[Data for analysis — start]
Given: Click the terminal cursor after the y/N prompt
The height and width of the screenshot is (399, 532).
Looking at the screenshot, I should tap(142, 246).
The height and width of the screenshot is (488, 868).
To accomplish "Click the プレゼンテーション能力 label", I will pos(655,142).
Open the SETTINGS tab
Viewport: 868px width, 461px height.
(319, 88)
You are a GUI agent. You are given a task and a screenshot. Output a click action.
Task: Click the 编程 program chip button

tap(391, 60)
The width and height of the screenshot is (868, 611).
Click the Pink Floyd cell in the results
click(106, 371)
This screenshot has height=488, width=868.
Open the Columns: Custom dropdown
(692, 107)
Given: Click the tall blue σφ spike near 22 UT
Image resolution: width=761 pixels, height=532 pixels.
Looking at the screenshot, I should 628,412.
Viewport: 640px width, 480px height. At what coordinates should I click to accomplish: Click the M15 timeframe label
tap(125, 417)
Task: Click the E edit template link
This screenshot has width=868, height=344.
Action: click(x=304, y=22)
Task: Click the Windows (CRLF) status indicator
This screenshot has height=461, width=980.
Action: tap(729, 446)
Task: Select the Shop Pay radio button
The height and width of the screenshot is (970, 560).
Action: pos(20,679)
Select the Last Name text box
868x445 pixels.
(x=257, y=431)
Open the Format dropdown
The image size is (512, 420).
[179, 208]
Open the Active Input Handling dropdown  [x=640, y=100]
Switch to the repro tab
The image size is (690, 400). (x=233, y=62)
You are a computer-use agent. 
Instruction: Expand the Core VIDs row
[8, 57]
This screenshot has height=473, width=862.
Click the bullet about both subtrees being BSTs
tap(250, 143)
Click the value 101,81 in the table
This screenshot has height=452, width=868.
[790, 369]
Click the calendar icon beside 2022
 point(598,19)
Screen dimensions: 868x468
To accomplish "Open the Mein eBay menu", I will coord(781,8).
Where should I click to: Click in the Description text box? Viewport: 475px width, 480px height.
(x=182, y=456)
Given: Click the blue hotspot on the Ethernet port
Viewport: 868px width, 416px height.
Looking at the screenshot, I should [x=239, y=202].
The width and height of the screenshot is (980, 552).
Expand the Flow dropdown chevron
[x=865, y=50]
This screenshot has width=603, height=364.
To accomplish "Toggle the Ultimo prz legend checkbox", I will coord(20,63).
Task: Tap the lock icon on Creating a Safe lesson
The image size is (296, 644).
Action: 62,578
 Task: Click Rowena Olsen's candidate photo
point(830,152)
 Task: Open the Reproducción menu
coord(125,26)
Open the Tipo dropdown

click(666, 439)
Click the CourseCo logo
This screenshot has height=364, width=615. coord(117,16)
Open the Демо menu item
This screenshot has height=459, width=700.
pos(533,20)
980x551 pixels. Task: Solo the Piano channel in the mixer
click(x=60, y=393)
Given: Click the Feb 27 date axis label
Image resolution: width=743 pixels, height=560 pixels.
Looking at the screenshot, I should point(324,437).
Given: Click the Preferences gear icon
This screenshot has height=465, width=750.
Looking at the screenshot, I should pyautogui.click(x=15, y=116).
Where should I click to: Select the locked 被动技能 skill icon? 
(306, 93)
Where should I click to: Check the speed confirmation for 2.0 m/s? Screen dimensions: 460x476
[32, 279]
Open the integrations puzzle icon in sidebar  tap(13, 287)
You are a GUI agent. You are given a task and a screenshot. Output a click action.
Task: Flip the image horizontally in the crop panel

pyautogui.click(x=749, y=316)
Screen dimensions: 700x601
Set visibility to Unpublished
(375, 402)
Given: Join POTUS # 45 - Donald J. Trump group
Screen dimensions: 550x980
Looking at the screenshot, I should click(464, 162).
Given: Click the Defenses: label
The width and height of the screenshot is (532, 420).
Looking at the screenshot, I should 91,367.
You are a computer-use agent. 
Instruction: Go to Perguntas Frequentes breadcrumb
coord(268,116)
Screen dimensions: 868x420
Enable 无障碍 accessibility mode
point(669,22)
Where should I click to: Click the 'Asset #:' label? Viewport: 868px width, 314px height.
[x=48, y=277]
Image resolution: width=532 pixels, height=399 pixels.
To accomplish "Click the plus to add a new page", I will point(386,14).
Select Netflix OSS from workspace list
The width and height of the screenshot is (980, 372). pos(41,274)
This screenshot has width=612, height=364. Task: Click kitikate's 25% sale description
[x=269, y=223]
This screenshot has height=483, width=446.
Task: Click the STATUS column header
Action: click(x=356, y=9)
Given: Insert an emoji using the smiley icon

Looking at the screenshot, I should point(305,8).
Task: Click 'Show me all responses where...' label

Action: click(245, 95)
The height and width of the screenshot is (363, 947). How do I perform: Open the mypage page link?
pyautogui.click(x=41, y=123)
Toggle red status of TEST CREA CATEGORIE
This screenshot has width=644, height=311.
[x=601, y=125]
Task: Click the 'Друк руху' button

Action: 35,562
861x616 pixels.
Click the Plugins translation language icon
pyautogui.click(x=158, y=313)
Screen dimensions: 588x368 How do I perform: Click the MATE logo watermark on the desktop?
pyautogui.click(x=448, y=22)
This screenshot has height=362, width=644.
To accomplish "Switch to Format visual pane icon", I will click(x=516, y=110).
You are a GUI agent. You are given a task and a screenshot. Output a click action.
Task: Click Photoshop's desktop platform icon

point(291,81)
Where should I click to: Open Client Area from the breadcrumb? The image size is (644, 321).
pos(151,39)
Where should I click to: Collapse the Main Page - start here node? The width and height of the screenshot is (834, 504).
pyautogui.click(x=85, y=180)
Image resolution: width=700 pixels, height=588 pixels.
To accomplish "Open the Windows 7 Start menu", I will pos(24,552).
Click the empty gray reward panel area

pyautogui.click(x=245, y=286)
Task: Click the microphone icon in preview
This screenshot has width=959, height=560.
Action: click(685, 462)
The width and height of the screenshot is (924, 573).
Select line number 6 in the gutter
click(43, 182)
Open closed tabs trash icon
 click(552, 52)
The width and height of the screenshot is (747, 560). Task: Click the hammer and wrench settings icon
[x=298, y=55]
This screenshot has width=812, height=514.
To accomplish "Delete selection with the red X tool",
[Data for analysis — finish]
The listing above is to be copied exactly, in full.

Given: Click the terminal cursor after the y/N prompt
The height and width of the screenshot is (399, 532).
Looking at the screenshot, I should tap(142, 246).
The height and width of the screenshot is (488, 868).
To accomplish "Click the プレゼンテーション能力 label", I will pos(655,142).
Open the SETTINGS tab
Viewport: 868px width, 461px height.
(319, 88)
You are a GUI agent. You are given a task and a screenshot. Output a click action.
Task: Click the 编程 program chip button

tap(391, 60)
The width and height of the screenshot is (868, 611).
Click the Pink Floyd cell in the results
click(106, 371)
This screenshot has height=488, width=868.
Open the Columns: Custom dropdown
(692, 107)
Given: Click the tall blue σφ spike near 22 UT
Image resolution: width=761 pixels, height=532 pixels.
Looking at the screenshot, I should 628,412.
Viewport: 640px width, 480px height. At what coordinates should I click to accomplish: Click the M15 timeframe label
tap(125, 417)
Task: Click the E edit template link
This screenshot has width=868, height=344.
Action: click(x=304, y=22)
Task: Click the Windows (CRLF) status indicator
This screenshot has height=461, width=980.
Action: tap(729, 446)
Task: Select the Shop Pay radio button
The height and width of the screenshot is (970, 560).
Action: pos(20,679)
Select the Last Name text box
868x445 pixels.
(x=257, y=431)
Open the Format dropdown
The image size is (512, 420).
[179, 208]
Open the Active Input Handling dropdown  [x=640, y=100]
Switch to the repro tab
The image size is (690, 400). (x=233, y=62)
You are a computer-use agent. 
Instruction: Expand the Core VIDs row
[8, 57]
This screenshot has height=473, width=862.
Click the bullet about both subtrees being BSTs
tap(250, 143)
Click the value 101,81 in the table
This screenshot has height=452, width=868.
[790, 369]
Click the calendar icon beside 2022
 point(598,19)
Screen dimensions: 868x468
To accomplish "Open the Mein eBay menu", I will coord(781,8).
Where should I click to: Click in the Description text box? Viewport: 475px width, 480px height.
(x=182, y=456)
Given: Click the blue hotspot on the Ethernet port
Viewport: 868px width, 416px height.
Looking at the screenshot, I should [x=239, y=202].
The width and height of the screenshot is (980, 552).
Expand the Flow dropdown chevron
[x=865, y=50]
This screenshot has width=603, height=364.
To accomplish "Toggle the Ultimo prz legend checkbox", I will coord(20,63).
Task: Tap the lock icon on Creating a Safe lesson
The image size is (296, 644).
Action: 62,578
 Task: Click Rowena Olsen's candidate photo
point(830,152)
 Task: Open the Reproducción menu
coord(125,26)
Open the Tipo dropdown

click(666, 439)
Click the CourseCo logo
This screenshot has height=364, width=615. coord(117,16)
Open the Демо menu item
This screenshot has height=459, width=700.
pos(533,20)
980x551 pixels. Task: Solo the Piano channel in the mixer
click(x=60, y=393)
Given: Click the Feb 27 date axis label
Image resolution: width=743 pixels, height=560 pixels.
Looking at the screenshot, I should point(324,437).
Given: Click the Preferences gear icon
This screenshot has height=465, width=750.
Looking at the screenshot, I should pyautogui.click(x=15, y=116).
Where should I click to: Select the locked 被动技能 skill icon? 
(306, 93)
Where should I click to: Check the speed confirmation for 2.0 m/s? Screen dimensions: 460x476
[32, 279]
Open the integrations puzzle icon in sidebar  tap(13, 287)
You are a GUI agent. You are given a task and a screenshot. Output a click action.
Task: Flip the image horizontally in the crop panel

pyautogui.click(x=749, y=316)
Screen dimensions: 700x601
Set visibility to Unpublished
(375, 402)
Given: Join POTUS # 45 - Donald J. Trump group
Screen dimensions: 550x980
Looking at the screenshot, I should click(464, 162).
Given: Click the Defenses: label
The width and height of the screenshot is (532, 420).
Looking at the screenshot, I should 91,367.
You are a computer-use agent. 
Instruction: Go to Perguntas Frequentes breadcrumb
coord(268,116)
Screen dimensions: 868x420
Enable 无障碍 accessibility mode
point(669,22)
Where should I click to: Click the 'Asset #:' label? Viewport: 868px width, 314px height.
[x=48, y=277]
Image resolution: width=532 pixels, height=399 pixels.
To accomplish "Click the plus to add a new page", I will point(386,14).
Select Netflix OSS from workspace list
The width and height of the screenshot is (980, 372). pos(41,274)
This screenshot has width=612, height=364. Task: Click kitikate's 25% sale description
[x=269, y=223]
This screenshot has height=483, width=446.
Task: Click the STATUS column header
Action: click(x=356, y=9)
Given: Insert an emoji using the smiley icon

Looking at the screenshot, I should point(305,8).
Task: Click 'Show me all responses where...' label

Action: click(245, 95)
The height and width of the screenshot is (363, 947). How do I perform: Open the mypage page link?
pyautogui.click(x=41, y=123)
Toggle red status of TEST CREA CATEGORIE
This screenshot has width=644, height=311.
[x=601, y=125]
Task: Click the 'Друк руху' button

Action: 35,562
861x616 pixels.
Click the Plugins translation language icon
pyautogui.click(x=158, y=313)
Screen dimensions: 588x368 How do I perform: Click the MATE logo watermark on the desktop?
pyautogui.click(x=448, y=22)
This screenshot has height=362, width=644.
To accomplish "Switch to Format visual pane icon", I will click(x=516, y=110).
You are a GUI agent. You are given a task and a screenshot. Output a click action.
Task: Click Photoshop's desktop platform icon

point(291,81)
Where should I click to: Open Client Area from the breadcrumb? The image size is (644, 321).
pos(151,39)
Where should I click to: Collapse the Main Page - start here node? The width and height of the screenshot is (834, 504).
pyautogui.click(x=85, y=180)
Image resolution: width=700 pixels, height=588 pixels.
To accomplish "Open the Windows 7 Start menu", I will pos(24,552).
Click the empty gray reward panel area

pyautogui.click(x=245, y=286)
Task: Click the microphone icon in preview
This screenshot has width=959, height=560.
Action: click(685, 462)
The width and height of the screenshot is (924, 573).
Select line number 6 in the gutter
click(43, 182)
Open closed tabs trash icon
 click(552, 52)
The width and height of the screenshot is (747, 560). Task: Click the hammer and wrench settings icon
[x=298, y=55]
This screenshot has width=812, height=514.
To accomplish "Delete selection with the red X tool",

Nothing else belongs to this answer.